■ Selected extract:
□ □ □ □ □ □ □

Little Galip, five, and Aylan Kurdi, three, were on an overcrowded dinghy filled with refugees fleeing the war in Syria when it capsized shortly into the crossing to the Greek island of Kos.
Pictures of Aylan's limp body in the sand and of it being carried by a local gendarme has come to epitomise the crisis engulfing Europe as a tide of humanity flees the horrors in the Middle East.
Both boys died in the sea alongside their mother, Rehan, while their father Abdullah survived.
Now the boys' aunt has spoken for the first time of the moment a grief-stricken Mr Kurdi called relatives after the tragedy.
The news comes as heartbreaking new photographs emerged of Galip and Aylan - who fled the ISIS-besieged Syrian city of Kobane to start a new life in Europe - including one showing the boys smiling and laughing as they sit together next to a large teddy bear.
Aylan and Galip, who were not wearing lifejackets, did not stand a chance when the boat overturned in the dead of night, some 30 minutes after it set off from the holiday resort of Bodrum in Turkey.
All 17 passengers were flung into the Mediterranean, and despite the calm water, Galip and Aylan drowned.

□ □ □ □ □ □ □

■ Tasks to perform:
a: Please translate this sentence from the report on the capsized refugee dinghy into Spanish: "Both boys died in the sea alongside their mother, Rehan, while their father Abdullah survived."
b: Write the next part of the report on the capsized refugee dinghy, starting after its final sentence.

■ Source excerpt:
□ □ □ □ □ □ □

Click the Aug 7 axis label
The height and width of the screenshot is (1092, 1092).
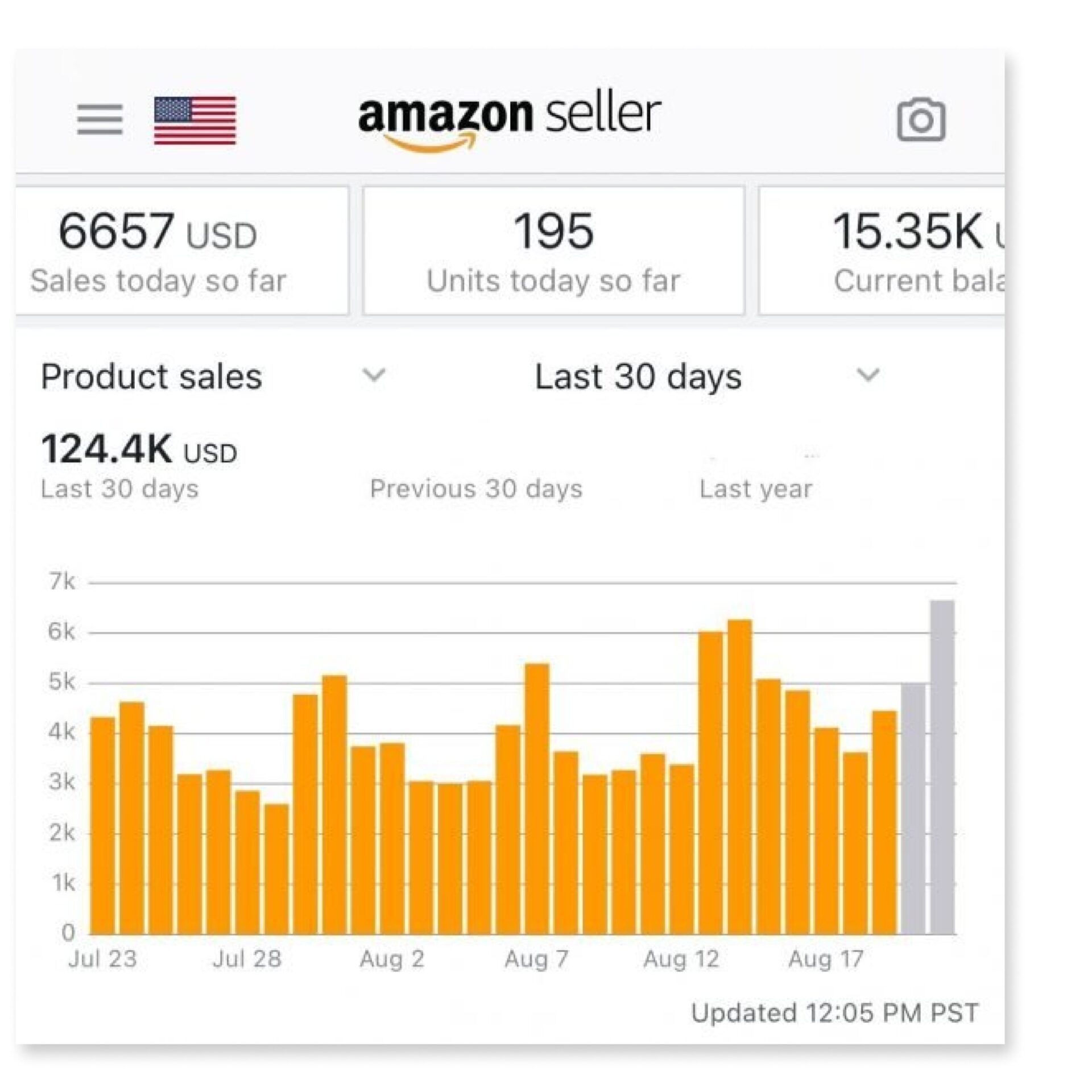click(536, 959)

□ □ □ □ □ □ □

■ Outputs by task:
a: Ambos niños murieron en el mar junto a su madre, Rehan, mientras que su padre, Abdullah, sobrevivió.

b:
Their lifeless bodies, still clad in tiny T-shirts and shorts, washed up on Ali Hoca Point Beach in Bodrum today and boatmen alerted the authorities.
The boys' aunt has spoken of the moment a heartbroken Abdullah Kurdi telephoned relatives to tell them about the tragedy.
'I heard the news at five o'clock in this morning,' Vancouver-based Teema Kurdi told National Post.
She said that learned of the tragedy through a telephone call from Ghuson Kurdi, the wife of another brother, Mohammad, who had spoken with the bereaved father.
'She had got a call from Abdullah, and all he said was, "my wife and two boys are dead",' she explained.
According to Mr Kurdi's Facebook page, he was originally from Damascus in Syria but had been living in Istanbul, Turkey. He uploaded a photograph of himself in Turkey in August 2014.
The aunt said an application to sponsor the family to go to Canada was rejected in June.
'I was trying to sponsor them, and I have my friends and my neighbours who helped me with the bank deposits, but we couldn't get them out, and that is why they went in the boat,' she added.
She added that Mr Kurdi now plans to return to the family's war torn home town of Kobane in order to lay the boys and their mother to rest. He said he wants to be buried alongside them.
Canadian legislator Fin Donnelly told The Canadian Press he had submitted a request on behalf on the boys' aunt, but that it was turned down by Canadian immigration officials.
A heartbreaking photograph of a Turkish gendarme cradling one of the boys in his arms emerged shortly after the tragedy and video footage showed the body of the second.
In total, 13 passengers - including the Kurdish brothers, their mother Rehan, 35, and another three children - are believed to have died. The boys' father Abdullah made it back to shore.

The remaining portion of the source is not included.